Segment Start: Data supplied

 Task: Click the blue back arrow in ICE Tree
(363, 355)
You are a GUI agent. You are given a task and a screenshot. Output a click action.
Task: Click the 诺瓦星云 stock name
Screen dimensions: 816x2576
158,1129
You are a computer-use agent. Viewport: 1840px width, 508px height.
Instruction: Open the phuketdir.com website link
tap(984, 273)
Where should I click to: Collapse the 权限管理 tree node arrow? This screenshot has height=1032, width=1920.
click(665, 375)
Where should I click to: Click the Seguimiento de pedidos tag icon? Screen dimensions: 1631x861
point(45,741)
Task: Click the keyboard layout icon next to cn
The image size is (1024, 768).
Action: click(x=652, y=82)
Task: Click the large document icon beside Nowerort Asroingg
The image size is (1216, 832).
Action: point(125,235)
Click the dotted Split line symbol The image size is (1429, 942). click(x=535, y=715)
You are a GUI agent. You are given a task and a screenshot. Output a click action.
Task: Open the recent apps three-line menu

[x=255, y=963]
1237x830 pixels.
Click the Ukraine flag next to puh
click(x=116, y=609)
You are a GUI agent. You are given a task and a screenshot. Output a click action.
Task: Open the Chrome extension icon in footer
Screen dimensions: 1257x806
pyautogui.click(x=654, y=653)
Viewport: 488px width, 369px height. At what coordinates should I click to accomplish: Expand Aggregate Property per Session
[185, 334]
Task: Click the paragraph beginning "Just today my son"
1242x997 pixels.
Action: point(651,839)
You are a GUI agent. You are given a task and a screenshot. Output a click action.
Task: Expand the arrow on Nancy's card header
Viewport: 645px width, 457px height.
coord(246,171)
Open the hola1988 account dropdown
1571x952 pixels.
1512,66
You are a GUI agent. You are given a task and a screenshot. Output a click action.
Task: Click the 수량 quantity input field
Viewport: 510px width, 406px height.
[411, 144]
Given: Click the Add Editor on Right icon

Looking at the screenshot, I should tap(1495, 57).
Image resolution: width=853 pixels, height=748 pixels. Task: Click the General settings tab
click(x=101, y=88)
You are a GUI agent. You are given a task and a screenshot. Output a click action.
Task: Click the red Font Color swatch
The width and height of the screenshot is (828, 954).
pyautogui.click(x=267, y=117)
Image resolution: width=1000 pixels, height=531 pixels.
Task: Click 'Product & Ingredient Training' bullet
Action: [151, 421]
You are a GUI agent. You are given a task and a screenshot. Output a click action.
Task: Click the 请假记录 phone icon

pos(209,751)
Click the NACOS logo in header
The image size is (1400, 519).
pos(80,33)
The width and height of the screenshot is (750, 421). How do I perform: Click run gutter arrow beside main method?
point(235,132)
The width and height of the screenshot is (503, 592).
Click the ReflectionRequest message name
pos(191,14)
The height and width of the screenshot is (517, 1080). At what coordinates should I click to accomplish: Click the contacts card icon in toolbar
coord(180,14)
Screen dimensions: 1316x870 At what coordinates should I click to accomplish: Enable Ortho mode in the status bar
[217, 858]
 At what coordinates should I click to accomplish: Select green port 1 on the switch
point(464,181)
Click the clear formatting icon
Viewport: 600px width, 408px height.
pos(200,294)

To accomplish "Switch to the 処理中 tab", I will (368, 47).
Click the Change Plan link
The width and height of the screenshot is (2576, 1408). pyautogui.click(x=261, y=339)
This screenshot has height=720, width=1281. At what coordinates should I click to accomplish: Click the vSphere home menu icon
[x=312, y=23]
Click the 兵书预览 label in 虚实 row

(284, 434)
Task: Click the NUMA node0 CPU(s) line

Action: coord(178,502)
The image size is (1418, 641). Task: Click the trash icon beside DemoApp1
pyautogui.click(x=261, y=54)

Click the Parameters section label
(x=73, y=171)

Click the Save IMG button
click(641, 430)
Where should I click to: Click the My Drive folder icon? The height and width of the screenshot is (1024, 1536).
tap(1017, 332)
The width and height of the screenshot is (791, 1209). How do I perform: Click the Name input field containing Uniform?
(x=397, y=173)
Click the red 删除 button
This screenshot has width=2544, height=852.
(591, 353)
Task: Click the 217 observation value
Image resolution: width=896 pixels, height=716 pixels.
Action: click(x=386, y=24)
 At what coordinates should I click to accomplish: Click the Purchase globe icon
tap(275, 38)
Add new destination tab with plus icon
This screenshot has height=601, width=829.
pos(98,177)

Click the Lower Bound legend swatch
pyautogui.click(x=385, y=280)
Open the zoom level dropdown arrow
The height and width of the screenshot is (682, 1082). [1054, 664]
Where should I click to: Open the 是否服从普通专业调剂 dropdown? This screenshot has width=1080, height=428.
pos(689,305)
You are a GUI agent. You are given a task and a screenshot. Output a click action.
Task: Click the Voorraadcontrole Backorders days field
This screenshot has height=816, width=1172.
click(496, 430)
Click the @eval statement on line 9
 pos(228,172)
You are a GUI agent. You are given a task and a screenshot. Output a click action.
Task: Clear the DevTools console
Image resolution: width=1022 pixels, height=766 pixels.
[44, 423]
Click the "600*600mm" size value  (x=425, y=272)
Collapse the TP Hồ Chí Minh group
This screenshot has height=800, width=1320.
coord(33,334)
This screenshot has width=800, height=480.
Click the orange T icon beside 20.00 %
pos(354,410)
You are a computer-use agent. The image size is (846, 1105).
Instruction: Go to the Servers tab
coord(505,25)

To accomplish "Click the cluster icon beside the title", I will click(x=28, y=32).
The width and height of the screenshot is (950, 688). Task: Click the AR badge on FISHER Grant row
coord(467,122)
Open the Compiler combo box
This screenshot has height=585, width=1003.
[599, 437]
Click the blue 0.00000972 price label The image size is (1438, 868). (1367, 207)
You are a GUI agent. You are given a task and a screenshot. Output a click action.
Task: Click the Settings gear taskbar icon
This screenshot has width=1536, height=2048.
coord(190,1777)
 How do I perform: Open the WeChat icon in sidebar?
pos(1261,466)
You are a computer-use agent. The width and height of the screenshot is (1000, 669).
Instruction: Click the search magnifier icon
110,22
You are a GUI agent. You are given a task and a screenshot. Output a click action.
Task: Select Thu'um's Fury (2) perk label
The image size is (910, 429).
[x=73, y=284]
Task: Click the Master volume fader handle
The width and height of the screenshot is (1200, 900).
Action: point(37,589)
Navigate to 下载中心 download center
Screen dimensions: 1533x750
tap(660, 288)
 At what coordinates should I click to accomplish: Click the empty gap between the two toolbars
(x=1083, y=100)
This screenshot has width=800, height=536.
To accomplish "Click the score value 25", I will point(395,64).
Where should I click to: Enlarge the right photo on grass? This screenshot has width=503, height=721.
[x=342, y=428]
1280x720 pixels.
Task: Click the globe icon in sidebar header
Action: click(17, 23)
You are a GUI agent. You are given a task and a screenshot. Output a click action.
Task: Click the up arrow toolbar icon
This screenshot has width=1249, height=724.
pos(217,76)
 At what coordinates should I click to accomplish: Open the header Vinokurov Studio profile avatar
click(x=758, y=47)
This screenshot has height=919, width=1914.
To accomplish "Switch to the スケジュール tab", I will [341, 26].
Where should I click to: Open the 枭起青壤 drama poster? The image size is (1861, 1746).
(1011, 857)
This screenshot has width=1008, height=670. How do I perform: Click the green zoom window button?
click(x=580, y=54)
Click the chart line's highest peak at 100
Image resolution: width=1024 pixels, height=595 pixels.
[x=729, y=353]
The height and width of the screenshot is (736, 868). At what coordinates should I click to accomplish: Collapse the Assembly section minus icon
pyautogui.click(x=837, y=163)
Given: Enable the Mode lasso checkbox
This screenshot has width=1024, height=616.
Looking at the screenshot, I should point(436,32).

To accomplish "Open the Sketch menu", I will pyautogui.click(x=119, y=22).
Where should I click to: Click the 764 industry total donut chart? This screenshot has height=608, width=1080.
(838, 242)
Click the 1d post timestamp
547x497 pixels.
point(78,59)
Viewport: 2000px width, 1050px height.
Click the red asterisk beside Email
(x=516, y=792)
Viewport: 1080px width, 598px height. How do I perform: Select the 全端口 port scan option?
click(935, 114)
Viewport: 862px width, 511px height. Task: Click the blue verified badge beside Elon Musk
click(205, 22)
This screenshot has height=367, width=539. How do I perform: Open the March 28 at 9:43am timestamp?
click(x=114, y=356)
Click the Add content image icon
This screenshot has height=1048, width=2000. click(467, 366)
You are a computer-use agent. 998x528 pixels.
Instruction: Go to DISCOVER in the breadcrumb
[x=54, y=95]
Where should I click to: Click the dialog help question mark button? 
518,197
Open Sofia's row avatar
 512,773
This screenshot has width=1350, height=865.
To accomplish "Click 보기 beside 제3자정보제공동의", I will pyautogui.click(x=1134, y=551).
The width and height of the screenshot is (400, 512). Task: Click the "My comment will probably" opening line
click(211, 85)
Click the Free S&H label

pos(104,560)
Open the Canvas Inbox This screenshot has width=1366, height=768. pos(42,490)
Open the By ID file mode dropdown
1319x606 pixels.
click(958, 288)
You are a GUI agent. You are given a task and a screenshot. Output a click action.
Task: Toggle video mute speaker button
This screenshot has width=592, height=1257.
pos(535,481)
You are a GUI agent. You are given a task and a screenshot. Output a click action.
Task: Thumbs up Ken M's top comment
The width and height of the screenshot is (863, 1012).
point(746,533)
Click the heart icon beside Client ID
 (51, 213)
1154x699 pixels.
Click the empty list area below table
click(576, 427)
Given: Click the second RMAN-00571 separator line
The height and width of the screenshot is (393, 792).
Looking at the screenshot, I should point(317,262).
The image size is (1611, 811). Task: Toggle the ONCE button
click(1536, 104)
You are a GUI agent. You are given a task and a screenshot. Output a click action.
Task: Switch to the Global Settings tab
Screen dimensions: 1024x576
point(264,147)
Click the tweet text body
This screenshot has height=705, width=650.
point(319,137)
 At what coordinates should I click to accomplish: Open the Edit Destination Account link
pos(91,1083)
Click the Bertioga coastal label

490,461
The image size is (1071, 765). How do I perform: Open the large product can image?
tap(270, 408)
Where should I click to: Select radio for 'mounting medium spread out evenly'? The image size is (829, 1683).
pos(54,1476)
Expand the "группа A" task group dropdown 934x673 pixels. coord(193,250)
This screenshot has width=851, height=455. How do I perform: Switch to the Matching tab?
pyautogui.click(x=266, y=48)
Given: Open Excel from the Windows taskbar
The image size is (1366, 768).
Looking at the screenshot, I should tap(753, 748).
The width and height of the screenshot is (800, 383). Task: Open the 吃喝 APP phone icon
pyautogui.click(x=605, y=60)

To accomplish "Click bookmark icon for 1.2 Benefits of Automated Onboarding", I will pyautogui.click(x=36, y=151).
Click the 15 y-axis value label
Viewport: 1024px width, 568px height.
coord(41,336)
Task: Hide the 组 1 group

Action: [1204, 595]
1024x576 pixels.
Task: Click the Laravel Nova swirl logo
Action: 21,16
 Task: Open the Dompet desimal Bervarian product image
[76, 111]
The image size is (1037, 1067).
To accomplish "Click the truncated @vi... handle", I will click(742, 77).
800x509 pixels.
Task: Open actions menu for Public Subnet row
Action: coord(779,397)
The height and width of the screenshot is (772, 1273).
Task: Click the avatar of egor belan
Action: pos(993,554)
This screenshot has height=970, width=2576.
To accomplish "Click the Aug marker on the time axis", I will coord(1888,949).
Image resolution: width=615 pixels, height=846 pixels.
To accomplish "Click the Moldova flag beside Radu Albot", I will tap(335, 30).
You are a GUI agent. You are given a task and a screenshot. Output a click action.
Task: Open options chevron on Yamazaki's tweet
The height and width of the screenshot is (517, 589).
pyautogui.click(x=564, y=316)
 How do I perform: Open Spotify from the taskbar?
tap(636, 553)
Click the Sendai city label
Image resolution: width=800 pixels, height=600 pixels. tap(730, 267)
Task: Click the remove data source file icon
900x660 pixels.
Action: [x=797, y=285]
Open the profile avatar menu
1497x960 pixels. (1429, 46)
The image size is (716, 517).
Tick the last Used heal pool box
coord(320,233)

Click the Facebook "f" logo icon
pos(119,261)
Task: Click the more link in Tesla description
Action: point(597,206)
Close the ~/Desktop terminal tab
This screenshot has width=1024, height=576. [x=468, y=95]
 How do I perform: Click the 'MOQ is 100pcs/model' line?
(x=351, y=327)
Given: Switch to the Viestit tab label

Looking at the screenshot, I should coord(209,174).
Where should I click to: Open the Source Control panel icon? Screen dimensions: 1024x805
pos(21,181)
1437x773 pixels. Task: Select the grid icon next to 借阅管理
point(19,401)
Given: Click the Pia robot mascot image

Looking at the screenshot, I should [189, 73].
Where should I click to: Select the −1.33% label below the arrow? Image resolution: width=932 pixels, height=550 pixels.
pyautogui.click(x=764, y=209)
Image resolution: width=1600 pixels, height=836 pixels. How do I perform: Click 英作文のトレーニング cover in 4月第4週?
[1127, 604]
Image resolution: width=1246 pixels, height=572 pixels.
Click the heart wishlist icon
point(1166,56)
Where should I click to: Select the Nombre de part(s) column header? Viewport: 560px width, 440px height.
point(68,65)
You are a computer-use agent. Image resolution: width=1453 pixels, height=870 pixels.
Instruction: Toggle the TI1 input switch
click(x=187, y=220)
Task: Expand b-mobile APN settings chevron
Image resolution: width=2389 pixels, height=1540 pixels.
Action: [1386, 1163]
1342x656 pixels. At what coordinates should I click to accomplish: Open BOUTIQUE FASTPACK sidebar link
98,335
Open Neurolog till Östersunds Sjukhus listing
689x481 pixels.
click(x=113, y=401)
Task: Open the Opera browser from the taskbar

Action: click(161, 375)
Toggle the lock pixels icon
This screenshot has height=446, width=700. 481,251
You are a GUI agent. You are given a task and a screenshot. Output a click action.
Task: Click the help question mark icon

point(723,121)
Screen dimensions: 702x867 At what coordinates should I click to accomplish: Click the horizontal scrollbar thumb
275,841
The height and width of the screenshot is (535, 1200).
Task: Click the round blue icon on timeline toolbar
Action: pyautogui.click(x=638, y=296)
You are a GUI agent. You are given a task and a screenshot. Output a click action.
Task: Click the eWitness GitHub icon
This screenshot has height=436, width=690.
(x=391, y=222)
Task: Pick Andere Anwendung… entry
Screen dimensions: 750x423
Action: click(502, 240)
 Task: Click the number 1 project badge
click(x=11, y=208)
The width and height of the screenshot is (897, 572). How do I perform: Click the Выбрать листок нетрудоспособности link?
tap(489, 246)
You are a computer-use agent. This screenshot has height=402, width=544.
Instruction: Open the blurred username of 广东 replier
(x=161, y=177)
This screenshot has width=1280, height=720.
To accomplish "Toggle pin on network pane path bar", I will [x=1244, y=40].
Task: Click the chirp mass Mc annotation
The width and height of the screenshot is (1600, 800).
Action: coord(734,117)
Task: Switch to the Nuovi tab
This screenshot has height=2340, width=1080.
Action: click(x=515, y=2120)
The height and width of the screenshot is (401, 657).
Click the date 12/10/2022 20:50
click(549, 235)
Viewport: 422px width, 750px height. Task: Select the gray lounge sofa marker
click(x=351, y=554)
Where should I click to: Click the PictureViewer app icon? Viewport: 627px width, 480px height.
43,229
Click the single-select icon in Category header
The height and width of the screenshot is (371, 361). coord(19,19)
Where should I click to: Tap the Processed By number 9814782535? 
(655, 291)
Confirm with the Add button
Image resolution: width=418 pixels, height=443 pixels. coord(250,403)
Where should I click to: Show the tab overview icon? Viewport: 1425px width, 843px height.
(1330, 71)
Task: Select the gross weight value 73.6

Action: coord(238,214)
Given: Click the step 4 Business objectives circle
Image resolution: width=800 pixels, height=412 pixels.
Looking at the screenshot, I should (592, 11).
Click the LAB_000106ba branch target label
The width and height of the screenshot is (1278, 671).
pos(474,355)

Segment End: Data supplied

§ Exercise description
Only the number is wanted: how many lines in the data include the string "chevron"?

§ Answer space
2